[Pugged] SQL Security
ciapug@ciapug.org
ciapug@ciapug.org
Wed, 11 Sep 2002 21:54:28 -0000
Stephen Langasek <vorlon@netexpress.net> said:
> On Wed, Sep 11, 2002 at 03:58:31PM -0500, Tim Perdue wrote:
> > Exploitable:
> > > $sql = "SELECT * FROM frmForums WHERE frmID = $f";
> > Secure:
> > > $sql = "SELECT * FROM frmForums WHERE frmID = '$f'";
>
> Not secure.
>
> $f = '1123\'; DROP TABLE frmForums; SELECT \'';
> $sql = "SELECT * FROM frmForums WHERE frmID = '$f'";
>
> gives you
>
> SELECT * FROM frmForums WHERE frmID = '1123'; DROP TABLE frmForums; SELECT '';
>
Ideally, the web application is running as a SQL user that has limited permissions. So at least they can't drop tables or databases.
If you want to get even more fine-grained, you can limit some queries to use a SQL user that can only do selects, and can't update tables.
To avoid the example above to some extent, you can NOT pass form vars in the URL string... use form vars instead. Then you use the form vars array... and put something in the header to check to see that the referrer page came from your site, and not someone else's.
None of this is totally fool-proof... but it will help.
For more info, Google for "sql injection". Scary stuff.

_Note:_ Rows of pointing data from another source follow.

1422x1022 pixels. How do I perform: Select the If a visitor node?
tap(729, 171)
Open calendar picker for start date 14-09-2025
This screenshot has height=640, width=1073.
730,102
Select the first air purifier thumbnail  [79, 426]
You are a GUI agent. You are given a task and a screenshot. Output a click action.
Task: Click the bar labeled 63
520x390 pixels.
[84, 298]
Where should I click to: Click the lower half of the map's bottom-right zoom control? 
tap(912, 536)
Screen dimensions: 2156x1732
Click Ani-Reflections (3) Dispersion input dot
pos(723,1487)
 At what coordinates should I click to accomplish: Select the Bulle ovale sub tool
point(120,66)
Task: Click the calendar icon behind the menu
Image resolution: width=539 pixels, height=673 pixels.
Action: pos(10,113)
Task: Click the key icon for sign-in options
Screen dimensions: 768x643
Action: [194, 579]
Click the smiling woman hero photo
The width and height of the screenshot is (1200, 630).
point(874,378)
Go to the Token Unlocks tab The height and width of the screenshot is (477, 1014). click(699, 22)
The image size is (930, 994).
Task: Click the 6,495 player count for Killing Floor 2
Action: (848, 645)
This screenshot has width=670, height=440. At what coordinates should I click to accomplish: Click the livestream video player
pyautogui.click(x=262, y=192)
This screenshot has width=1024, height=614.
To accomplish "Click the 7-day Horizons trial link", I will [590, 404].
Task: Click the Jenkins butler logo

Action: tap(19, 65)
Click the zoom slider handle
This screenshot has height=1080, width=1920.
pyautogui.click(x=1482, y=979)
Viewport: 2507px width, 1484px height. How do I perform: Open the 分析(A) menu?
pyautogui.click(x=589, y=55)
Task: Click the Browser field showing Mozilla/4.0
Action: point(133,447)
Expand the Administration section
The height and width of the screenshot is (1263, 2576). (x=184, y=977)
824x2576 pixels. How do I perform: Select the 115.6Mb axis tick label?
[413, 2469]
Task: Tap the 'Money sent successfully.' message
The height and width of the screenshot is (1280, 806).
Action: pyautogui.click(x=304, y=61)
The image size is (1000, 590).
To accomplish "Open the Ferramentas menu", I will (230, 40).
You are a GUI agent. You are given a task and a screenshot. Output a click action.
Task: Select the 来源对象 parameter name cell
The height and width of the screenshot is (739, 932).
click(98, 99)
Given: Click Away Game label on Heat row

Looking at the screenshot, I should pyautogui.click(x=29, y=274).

If you keep an eye on MS-SQL server security advisories, a large # of them have to do with people using the SA account with no password. Then you can do cool stuff like run stored procedures that allow you to execute arbitrary commands on the SQL server's host OS.
Why do people do this? Because if you cut & paste example code out of the help files or MS KB articles with user="SA", pass="", so that's what they do. Learn by example, right?